[Items from a data source]
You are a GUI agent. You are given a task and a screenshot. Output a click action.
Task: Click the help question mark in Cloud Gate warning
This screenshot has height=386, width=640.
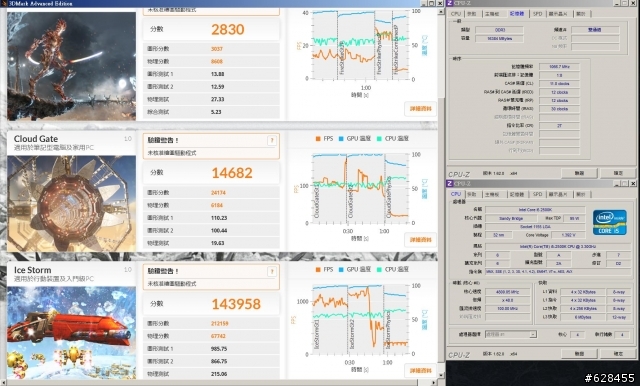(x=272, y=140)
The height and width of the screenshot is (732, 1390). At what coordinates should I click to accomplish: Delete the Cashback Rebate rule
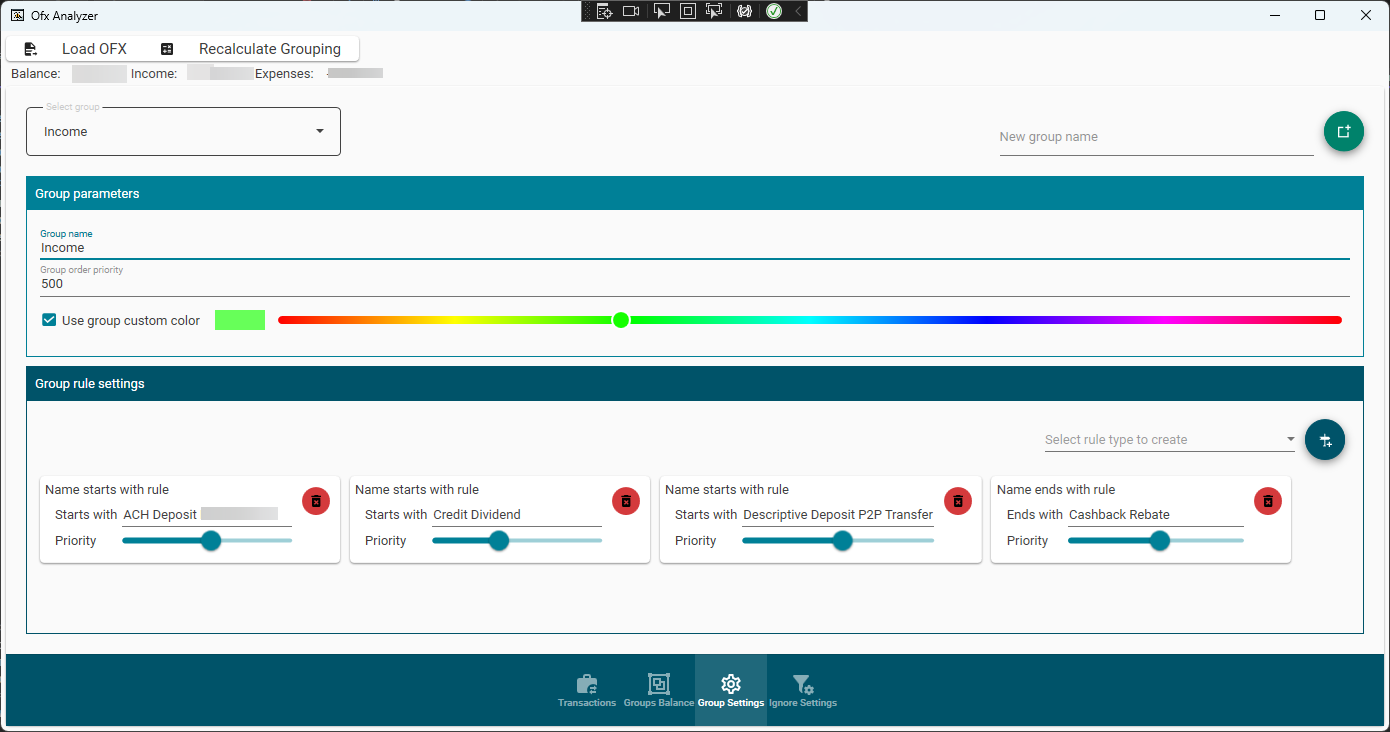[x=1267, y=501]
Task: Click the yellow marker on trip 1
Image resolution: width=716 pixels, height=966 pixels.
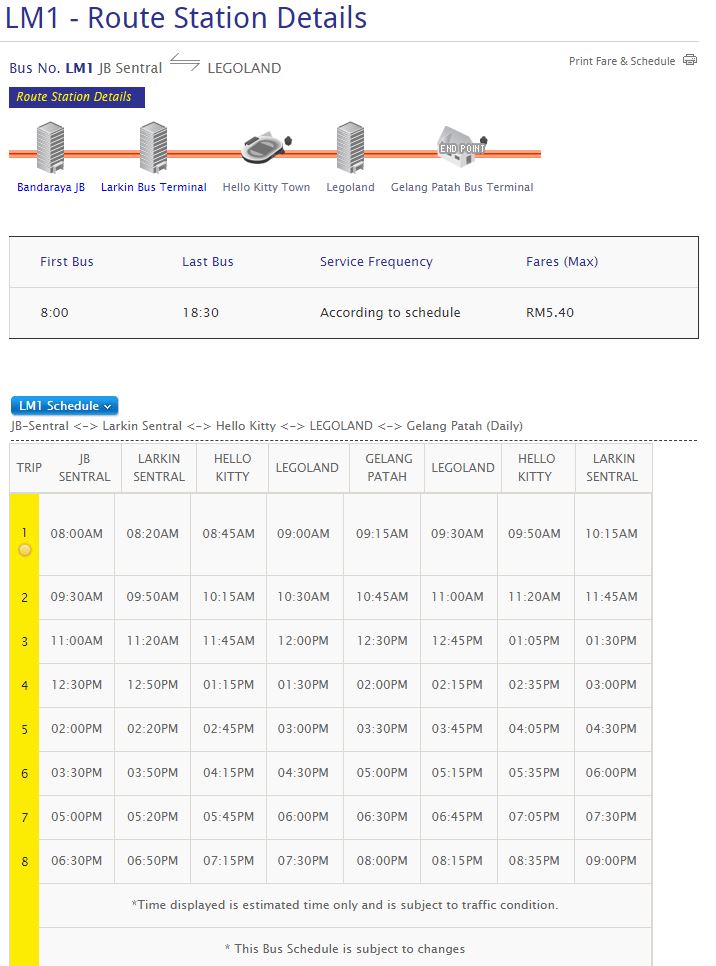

- [What is required] Exactly as written, restate all of the data, leaving out the images.

- [Solved problem]
You are a GUI agent. You are given a task and a screenshot. Output a click action.
Task: Click the help question mark in Cloud Gate warning
This screenshot has height=386, width=640.
(x=272, y=140)
The height and width of the screenshot is (732, 1390). At what coordinates should I click to accomplish: Delete the Cashback Rebate rule
[x=1267, y=501]
Task: Click the yellow marker on trip 1
Image resolution: width=716 pixels, height=966 pixels.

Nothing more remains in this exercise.